SQLTeam.com | Weblogs | Forums

Application Development - Searching Millions of Records



I am trying to determine this best design\option for being as efficient as possible.

I have an application that searches a table with several million records for an item and returns 5 items of data

SQL 2005, called from a C#.net app

I am thinking since it is 2005, to institute full-text Indexing, what do you think?


Depends on the specific "search" you're doing. If you're checking for an integer or date, full-text index is useless. If you're checking a specific varchar column for a specific value, full-text is not required.


Checking for a GUID. so I know there is only 1 unique value in the column.


If the data type of the column is UNIQUEIDENTIFER (or even if it is char/varchar), creating an index on that column would be the best solution. Full-text indexing/searching is not required (and is not applicable if the data type is UNIQUEIDENTIFIER).

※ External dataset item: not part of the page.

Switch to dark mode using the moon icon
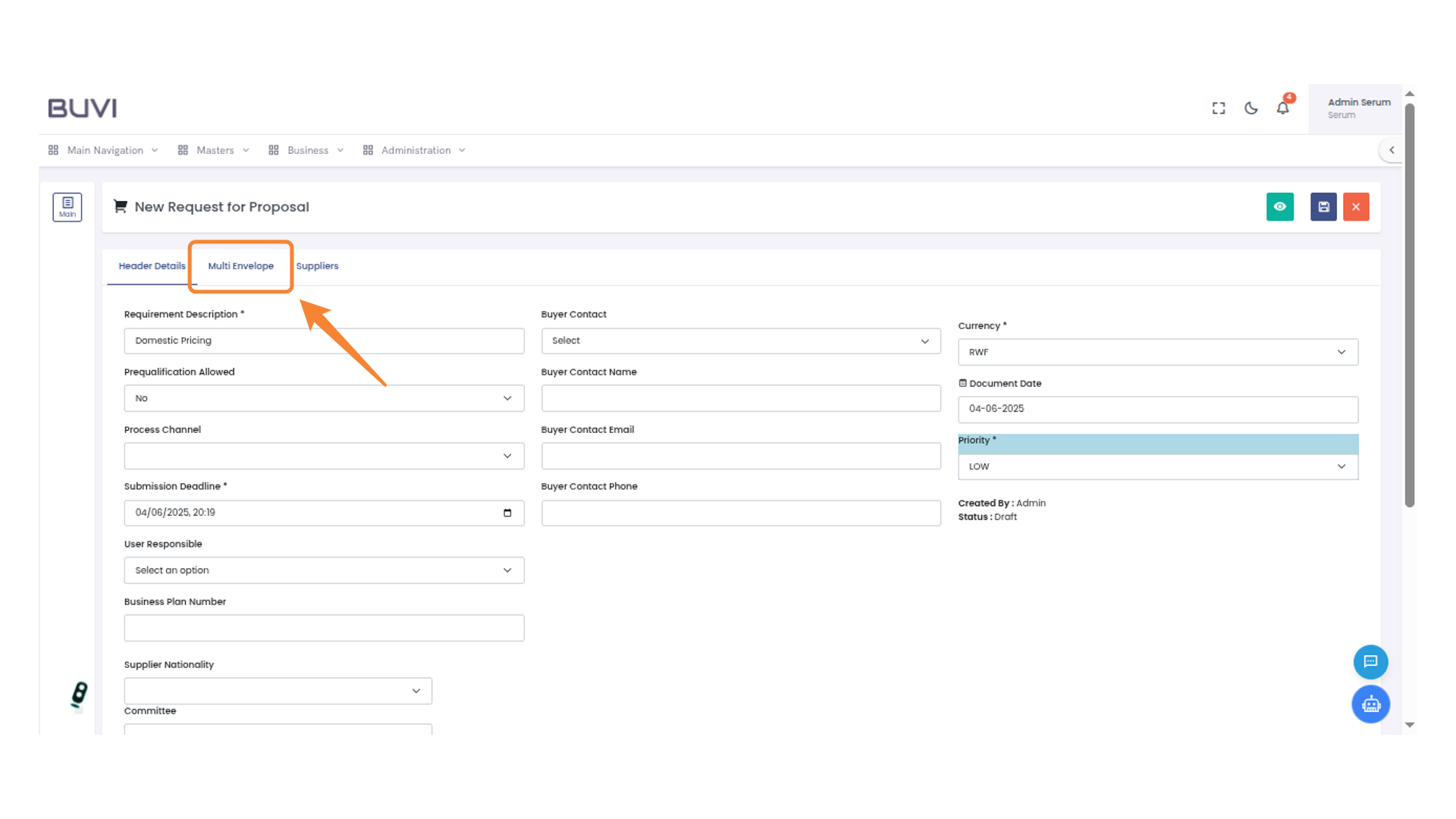1456x819 pixels. tap(1250, 108)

Are all the values in that column unique?

       , [Unique values] = COUNT(DISTINCT YourGUIDColumnName)
       , [NULLs] = SUM(CASE WHEN YourGUIDColumnName IS NULL THEN 1 ELSE 0 END)
FROM YourTable

will tell you - if Rows and Unique are the same, and NULLs is Zero then you can set the create the index as UNIQUE - which will a) be a useful hint to the query optimiser and b) prevent anyone accidentally adding a duplicate value.

If NULLS is not Zero then you can still make a Unique Index (normally not possible because there would be multiple rows for the value "Null") by using a filtered index to exclude the NULL rows from the index BUT you may find you have to change your query to ensure that the index is used. i.e. instead of

SELECT Col1, Col2, ...
FROM YourTable
WHERE YourGUIDColumnName = @SomeGUIDParameter

you may have to also add:

SELECT Col1, Col2, ...
FROM YourTable
WHERE     YourGUIDColumnName = @SomeGUIDParameter
      AND YourGUIDColumnName IS NOT NULL

to EXACTLY match the filter on the index (which can be required by SQL to "realise" that the filter condition on the index is satisfied). The parser seems to be getting smarter, version-by-version, in that regard though.